No, non è una funzione transitoria quella che ti viene affidata, non è per una deputazione della comunità che tu vieni chiamato ad essere un giorno sacerdote; è Cristo Gesù che ti chiama e determina e specifica la chiamata con la quale già ha fatto di te un membro del popolo di Dio. E questa ricchezza incommensurabile pone sulle tue labbra le parole stesse di Cristo, che ti dà come già a Pietro la capacità salvifica di dire: «Non ho né oro né argento, ma quello che ho te lodò: nel nome di Gesù Cristo, il Nazareno, alzati e cammina» (At 3,6).

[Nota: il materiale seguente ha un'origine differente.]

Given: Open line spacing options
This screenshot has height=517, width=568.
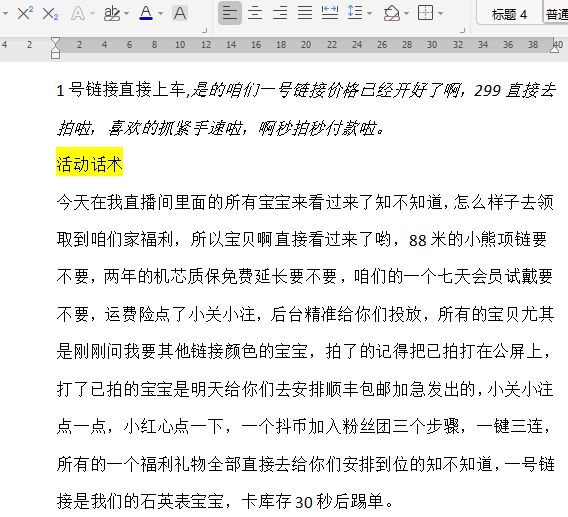Looking at the screenshot, I should (355, 13).
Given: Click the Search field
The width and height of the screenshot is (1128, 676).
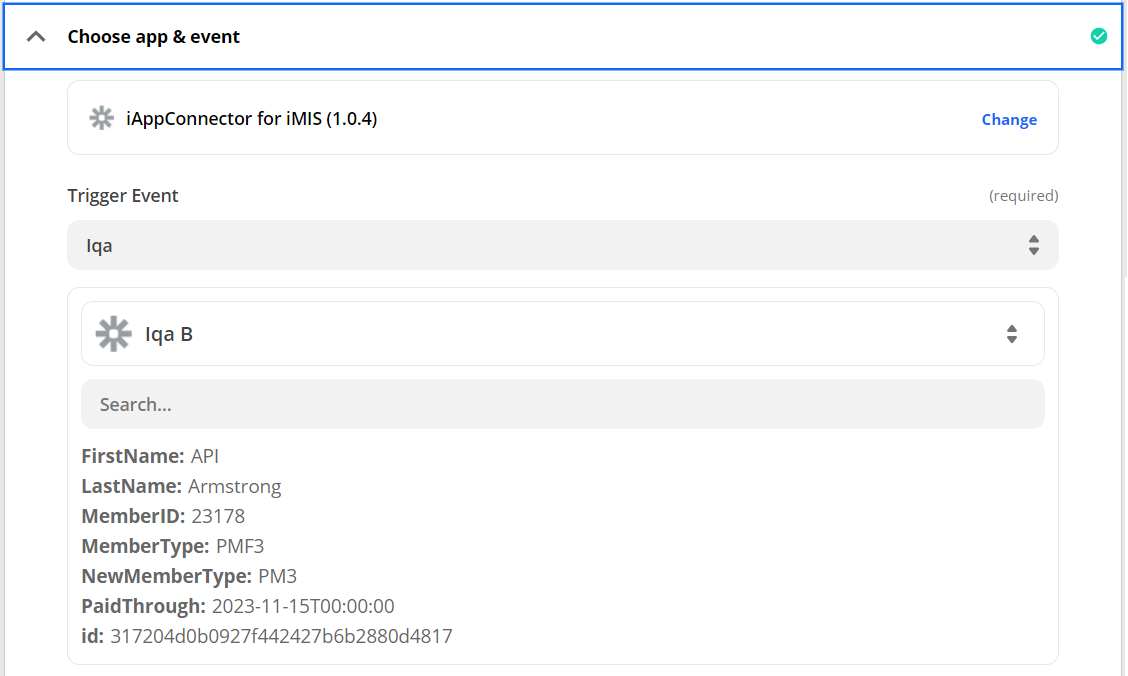Looking at the screenshot, I should 562,405.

Questa grande ricchezza, però, non ti separa dalla comunità, dal corpo di Cristo. Anzi fa di te e del tesoro che ricevi nella tua anima “il luogo” del potere salvifico e del servizio d’amore che Cristo ha lasciato i suoi. Non ti separa anche se ti distingue; e ti mette al centro, con gli apostoli e i loro successori, della vita del popolo di Dio e fa sì che in te si concentri la responsabilità, la grandezza, il formidabile peso della missione della Chiesa, che è quella di rendere presente Gesù, operante nel suo amore che salva e redime e attraverso il mistero della croce porta alla partecipazione della sua gloria di risorto. È in tal modo, allora, che questo mistero di povertà e di ricchezza che si compie sotto il nostro sguardo diventa mistero di carità.

Perché Gesù ha posto in chiara e precisa relazione il ministero apostolico con l’effusione della carità. Un amore che nel sacerdote in un modo tutto speciale deve diventare totalità, ricerca dell’assoluto evangelico. L’assoluto evangelico che egli è chiamato a vivere – la povertà, la castità e l’obbedienza ecclesiale – non è determinato da una legge estrinseca soltanto, è una esigenza dell’appello di Dio, è un dono del suo amore che è immenso in noi e ci chiede soltanto un’umile, costante, dinamica fedeltà. Sicché il nostro sacerdozio non può essere visto semplicemente come qualcosa che una volta nato rimane fermo e immobile e incancellabile in noi, ma va visto più ancora come un continuo crescere in questa realtà sacerdotale che una volta che ci ha afferrati nell’amore di Cristo ci deve condurre alla sequela generosa, in una scelta di una totalità piena e completa che sia servizio e amore di lui, manifestato e completato nel servizio e nell’amore degli altri.

Mistero di trepidante povertà il tuo, caro Simone, e il mio, che ho il peso formidabile di comunicarti il dono del Signore. Mistero di ricchezza per questa Chiesa di Spoleto-Norcia che ti accoglie oggi nel suo Presbiterio. Mistero di ricchezza per la tua anima che ormai dovrà essere tutta tesa, tutta carica dell’amore di Dio che diventa amore dei fratelli. Mistero dunque di carità. E soltanto nella misura in cui saprai essere fedele a questa carità, che è amore di Cristo e si traduce nell’amore di comunione con la Chiesa tutta – dal Vescovo al Presbiterio al popolo di Dio – tu sarai fedele, umilmente ma gioiosamente e costantemente, al mistero di povertà, di ricchezza e di amore che ora si compie dentro di te.

Prima dunque di procedere all’imposizione delle mani, caro Simone, il Vescovo ti rivolge in suo nome la domanda che Cristo ha posto a Pietro: «Mi ami tu?» (cf Gv 21, 15-17). Nascano dalla tua risposta – che ora Gesù sacerdote pone nel tuo essere e nella tua anima che esulta in una realtà di mistero – la povertà, la ricchezza e l’amore che faranno di te il suo sacramento vivente per la consolazione della Chiesa e la salvezza dei fratelli.